Taxe carbone sur le nucléaire ? 30€/tonne, je payais 40€/tonne en 2017 sur le gaz, c'est passé à 60 en 2018. Une centrale nucléaire à part 0 carbone, elle en génère combien (dans le processus : combustible, etc) de CO2 ? C'est le CO2 allemand ?
Une modélisation de l'ADEME, je crois, avec une hypothèse de 100% renouvelable à une échéance "proche" mais considérant que le contexte après basculement, mais pas son coût. Ce qui simplifie pas mal, comme ne plus avoir que des véhicules sans pétrole, magique mais quelle facture (dont détruire toutes les stations service) ? Ça, ça sort du "modèle". :-)
a écrit le 06/09/2018 à 20:05 :
Le problème n'est pas de sauver EDF, il est de sauver la planête. Pour ça, il est exclus d'arréter ou reduire de façon significative à court terme notre nucléaire ! Arréter le nucléaire pour augmenter de façon importante les energies solaires ou éoliennes s'accompagnera inevitablement d'une augmentation des consommation en énergies fossiles, pour compenser les creux de production par intermittance.... Donc l'implantation non modérée de solaire ou d'éolien, c'est du CO2 en plus dans l'atmosphère. Etonnant, non ? Mais imparable !
Réponse de le 07/09/2018 à 12:34 :
Si vous pensez que l Etat va laisser couler edf vous revez. ils ont deja renfloue areva avec notre argent, ils feront de meme avec EDF. Quant a l argument ecolo des centrales nucleaire, il est quand meme relatif. Elle produisent pas de CO2 en production mais il faut les construire, amener le minerai et les demanteler un jour. Outre le pb des accidents (quand meme plus grace qu une leolienne qui se casse la gueule) on a le Probleme non resolu des dechets (non les enterrer chez les ploucs n est pas une solution)
Réponse de le 07/09/2018 à 14:27 :
@"@labo" :

1) Le bilan paiement de dividendes à l’État - augmentation de capital par l’État reste toujours largement positif. Le nucléaire est la vache à lait de l’État, malgré les augmentations de capital récentes.

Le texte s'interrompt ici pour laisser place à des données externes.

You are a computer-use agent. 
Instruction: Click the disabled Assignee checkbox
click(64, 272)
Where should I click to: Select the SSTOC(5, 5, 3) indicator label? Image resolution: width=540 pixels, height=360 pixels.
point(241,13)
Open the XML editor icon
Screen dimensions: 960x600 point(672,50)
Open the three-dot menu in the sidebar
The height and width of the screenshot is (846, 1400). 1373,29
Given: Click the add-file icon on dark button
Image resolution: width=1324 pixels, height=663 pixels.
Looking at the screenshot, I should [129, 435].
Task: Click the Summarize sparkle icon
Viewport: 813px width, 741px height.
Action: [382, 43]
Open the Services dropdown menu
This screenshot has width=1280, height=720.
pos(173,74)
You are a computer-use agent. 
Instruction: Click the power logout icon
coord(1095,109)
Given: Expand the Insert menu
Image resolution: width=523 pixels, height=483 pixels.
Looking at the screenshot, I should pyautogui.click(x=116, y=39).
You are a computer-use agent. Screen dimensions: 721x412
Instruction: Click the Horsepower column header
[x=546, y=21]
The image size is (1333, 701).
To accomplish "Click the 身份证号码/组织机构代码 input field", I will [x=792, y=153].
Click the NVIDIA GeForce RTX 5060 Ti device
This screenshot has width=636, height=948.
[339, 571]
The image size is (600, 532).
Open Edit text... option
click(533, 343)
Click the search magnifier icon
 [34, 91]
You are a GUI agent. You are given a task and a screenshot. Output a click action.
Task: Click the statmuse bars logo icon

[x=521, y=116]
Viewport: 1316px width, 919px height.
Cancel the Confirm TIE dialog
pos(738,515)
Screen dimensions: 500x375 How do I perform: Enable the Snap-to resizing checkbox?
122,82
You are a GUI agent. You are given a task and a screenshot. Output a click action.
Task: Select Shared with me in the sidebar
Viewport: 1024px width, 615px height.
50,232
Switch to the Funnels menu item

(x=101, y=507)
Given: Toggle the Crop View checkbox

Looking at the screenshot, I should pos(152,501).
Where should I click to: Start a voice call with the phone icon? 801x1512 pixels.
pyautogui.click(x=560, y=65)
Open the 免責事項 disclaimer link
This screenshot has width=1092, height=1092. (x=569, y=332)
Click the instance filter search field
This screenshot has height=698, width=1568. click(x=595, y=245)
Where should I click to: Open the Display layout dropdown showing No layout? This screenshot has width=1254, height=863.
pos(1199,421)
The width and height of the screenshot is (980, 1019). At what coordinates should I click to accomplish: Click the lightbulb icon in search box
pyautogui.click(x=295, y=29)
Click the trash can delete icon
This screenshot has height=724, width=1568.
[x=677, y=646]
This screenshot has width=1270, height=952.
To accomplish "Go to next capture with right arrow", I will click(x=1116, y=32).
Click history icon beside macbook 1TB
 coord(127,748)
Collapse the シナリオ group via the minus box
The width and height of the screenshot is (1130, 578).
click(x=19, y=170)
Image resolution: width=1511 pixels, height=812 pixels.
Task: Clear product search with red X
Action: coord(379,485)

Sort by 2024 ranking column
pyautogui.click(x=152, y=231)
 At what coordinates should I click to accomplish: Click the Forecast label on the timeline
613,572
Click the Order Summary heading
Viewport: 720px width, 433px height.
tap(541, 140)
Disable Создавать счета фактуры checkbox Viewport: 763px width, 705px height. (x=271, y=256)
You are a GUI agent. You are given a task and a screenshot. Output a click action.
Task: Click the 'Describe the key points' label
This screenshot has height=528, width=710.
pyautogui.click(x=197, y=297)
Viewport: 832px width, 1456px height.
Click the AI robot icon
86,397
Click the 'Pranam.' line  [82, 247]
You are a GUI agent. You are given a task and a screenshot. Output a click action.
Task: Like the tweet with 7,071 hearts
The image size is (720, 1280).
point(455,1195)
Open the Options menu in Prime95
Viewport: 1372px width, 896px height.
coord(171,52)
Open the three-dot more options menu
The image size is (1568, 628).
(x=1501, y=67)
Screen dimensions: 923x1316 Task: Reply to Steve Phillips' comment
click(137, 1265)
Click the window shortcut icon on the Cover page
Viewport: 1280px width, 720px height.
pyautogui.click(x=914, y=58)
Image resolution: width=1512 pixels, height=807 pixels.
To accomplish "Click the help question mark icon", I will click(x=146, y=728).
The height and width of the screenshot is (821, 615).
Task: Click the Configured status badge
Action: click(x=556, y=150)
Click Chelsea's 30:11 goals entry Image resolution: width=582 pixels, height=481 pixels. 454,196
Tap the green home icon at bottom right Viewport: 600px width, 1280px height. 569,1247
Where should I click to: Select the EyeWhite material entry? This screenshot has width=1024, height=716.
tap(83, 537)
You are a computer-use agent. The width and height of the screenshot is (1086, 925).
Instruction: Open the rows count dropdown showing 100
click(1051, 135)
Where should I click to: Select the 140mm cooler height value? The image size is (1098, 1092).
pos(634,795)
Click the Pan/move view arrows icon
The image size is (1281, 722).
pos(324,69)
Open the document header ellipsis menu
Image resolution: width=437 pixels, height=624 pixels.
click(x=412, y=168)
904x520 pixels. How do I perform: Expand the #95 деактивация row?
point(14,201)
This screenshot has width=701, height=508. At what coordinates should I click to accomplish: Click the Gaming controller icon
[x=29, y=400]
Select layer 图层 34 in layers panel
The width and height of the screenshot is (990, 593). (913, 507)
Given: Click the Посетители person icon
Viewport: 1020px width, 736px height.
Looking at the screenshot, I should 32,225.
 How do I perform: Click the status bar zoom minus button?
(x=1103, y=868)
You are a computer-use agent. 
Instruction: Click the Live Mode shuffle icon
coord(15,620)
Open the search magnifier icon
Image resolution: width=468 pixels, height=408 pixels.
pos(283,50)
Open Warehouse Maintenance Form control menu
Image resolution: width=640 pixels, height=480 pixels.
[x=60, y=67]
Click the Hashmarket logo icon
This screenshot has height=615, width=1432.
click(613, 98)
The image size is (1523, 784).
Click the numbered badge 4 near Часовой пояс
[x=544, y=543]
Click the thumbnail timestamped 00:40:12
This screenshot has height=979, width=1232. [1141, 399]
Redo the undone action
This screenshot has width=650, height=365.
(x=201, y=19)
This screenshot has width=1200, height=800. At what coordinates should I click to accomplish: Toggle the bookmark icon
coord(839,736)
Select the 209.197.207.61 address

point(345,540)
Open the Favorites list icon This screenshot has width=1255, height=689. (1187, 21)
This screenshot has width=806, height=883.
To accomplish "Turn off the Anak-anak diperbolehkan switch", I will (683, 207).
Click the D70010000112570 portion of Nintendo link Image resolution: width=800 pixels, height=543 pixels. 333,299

2) Le bilan carbone de nos centrales nucléaires (y compris construction, démantèlement, extraction des minerais, etc) est connu : En France il est autour de 8gCO2/kWh.

C'est à peu près équivalent à celui de l'éolien seul, et 6 fois plus faible que le moins polluant des panneaux photovoltaïques.

Par ailleurs, un moyen de production intermittent ne vient jamais seul. Il vient accompagné de la centrale de back-up, qui produit lorsqu'il n'y a pas de vent ou pas de soleil. Et ces centrales de back-up sont généralement au gaz, qui pollue énormément.

Au final, sauf à disposer d'énormément d'hydro-électricité, baisser la part du nucléaire au profit des ENR, c'est augmenter massivement les émissions de CO2.

3) Je trouve toujours amusant que certains se fassent énormément de soucis pour les déchets nucléaires, pour lesquels la filière de traitement est bien gérée et bien financée, alors que d'autres catégories de déchets dangereux (mercurés, amiantés...) peuvent pourrir dans la nature (dans une ancienne mine de sel en Alsace où l'eau de la nappe s'infiltre) sans que nos écolos antinucléaires s'en émeuvent.

Et si si, placer ces déchets à 500 m de profondeur sous une couche géologique qui garantit leur confinement, c'est une solution.
a écrit le 06/09/2018 à 19:35 :
Mais bien sûr. Continuons à écouter les écolos, et demain la France sera sur le bord de la route de la compétitivité mondiale.
a écrit le 06/09/2018 à 19:17 :
Pas étonnant qu'avec ce programme il ne soit pas entré au gouvernement.

Même si ce plan était réaliste (ce qui n'est pas impossible), c'est totalement à rebours de la politique macronienne qui prévoit au contraire 6 centrales de plus et des arrêts à la Saint Glinglin.